As the Korean War raged in late 1950 and Kim Il-sung’s forces besieged the city they were among 100,000 civilians who fled the North in the Hungnam Evacuation, one of the US military’s biggest-ever civilian rescues.

Moon’s mother – whose sister was left behind – gave birth to the future president in a refugee camp in Geoje, presentday South Korea.

The South Korean leader’s well-educated but taciturn father had interest in social issues and read a literary magazine popular among intelligentsia, but had little talent in business, racking up huge debts and becoming depressed.

The family relied on food handouts from Catholic nuns – Moon still describes himself as a Catholic – and his mother became the main breadwinner, running small businesses including peddling clothes on the street, while a young Moon often helped her pulling a cart full of coal briquettes.

The father passed away aged 58 in 1978. “He suffered all his life as a refugee and later in poverty. He had so many expectations for me but died without seeing my success,” Moon later wrote.

But he inherited his father’s academic abilities and social consciousness, becoming a lawyer and a human rights activist during the dictatorship of Park Chung-hee, before he was tapped by liberal president Roh Moo-hyun as a key aide in 2003.

The following year he accompanied his mother Kang Han-ok for a tearful reunion with her sister at Mount Kumgang, and as the president’s chief-of-staff he attended the last inter-Korean summit in Pyongyang in 2007.

He lost the 2012 presidential election to Park’s daughter Park Geun-hye, before she was impeached last year and he won the vote to succeed her. Pyongyang proclaims that Kim Jong-un’s father Kim Jong-il was born at a secret guerrilla camp on Mount Paektu, a sacred site to Koreans – and in the next-door province to Hungnam.

Independent experts and Soviet records say he actually came into the world in a Siberian village where his own father Kim Il-sung was in exile. Much of Kim Jong-un’s early history is similarly surrounded in mystery – so much so that even his precise date of birth is unclear. But it’s clear he has lived a life of luxury. Born to his father’s third wife, late Japan-born ethnic Korean dancer Ko Yong-hui, Kim was sent to school in Switzerland, where he was looked after by his maternal aunt and her husband.

School staff and friends, who were reportedly unaware of his background, remembered him as a shy boy who liked skiing, Jean-Claude Van Damme and basketball.

Now in his mid-30s, he is said to have known that he would become North Korea’s leader from his eighth birthday, when he received a general’s uniform and the country’s military top brass bowed to him.

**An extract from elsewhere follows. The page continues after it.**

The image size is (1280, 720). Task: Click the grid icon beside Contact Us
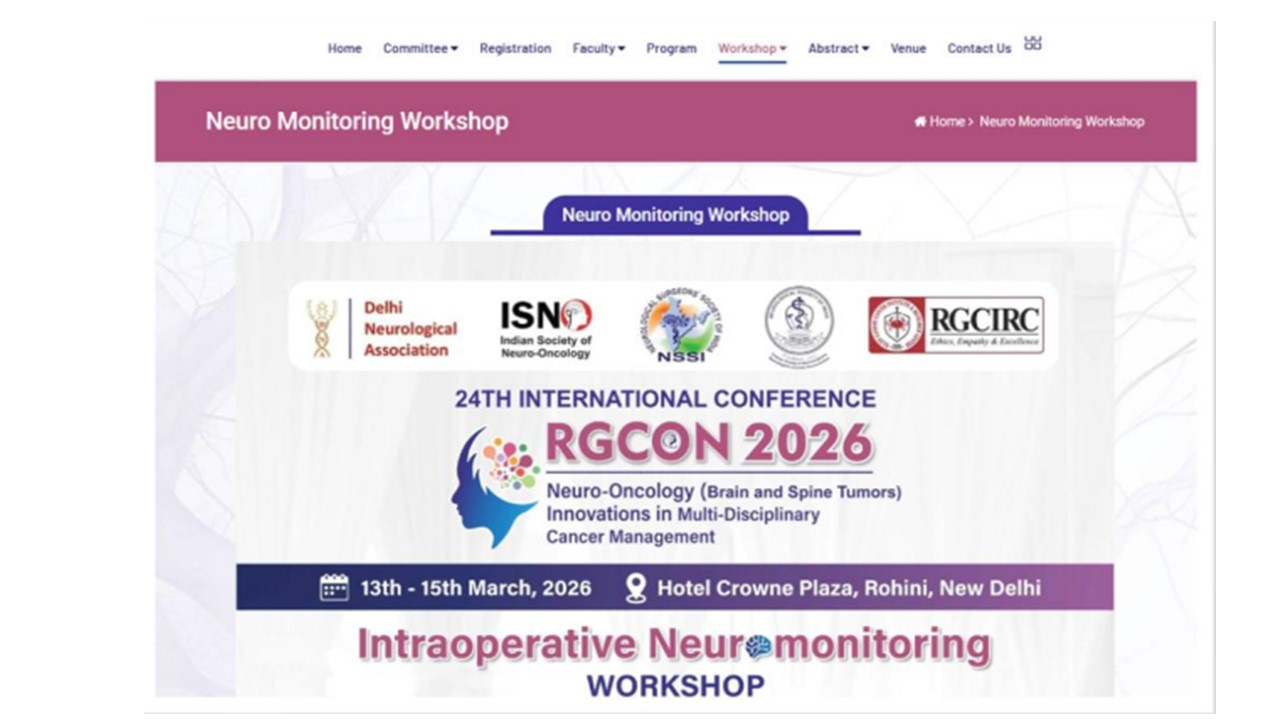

Kim only entered the public eye in 2008 when his father suffered a stroke and plans for the nation’s second dynastic succession were ramped up.

When he inherited power in 2011 he was considered untested, vulnerable and likely to be manipulated by senior figures. But he swiftly established his authority, having his influential uncle and mentor Jang Song-thaek executed for treason two years later. He is also widely believed to be behind the dramatic assassination of his exiled half-brother Kim Jong-nam – with a banned nerve agent – in Malaysia last year. Kim has adopted the hairstyle, dress, mannerisms and even the handwriting of his grandfather, and has overseen rapid progress in the North’s nuclear and ballistic missile technology.

But he remains an unknown quantity on the international stage. Until his surprise trip to key ally Beijing last month to pay his respects to President Xi Jinping – his first overseas journey since assuming the leadership – the most prominent foreigner he had met was his basketball idol Dennis Rodman.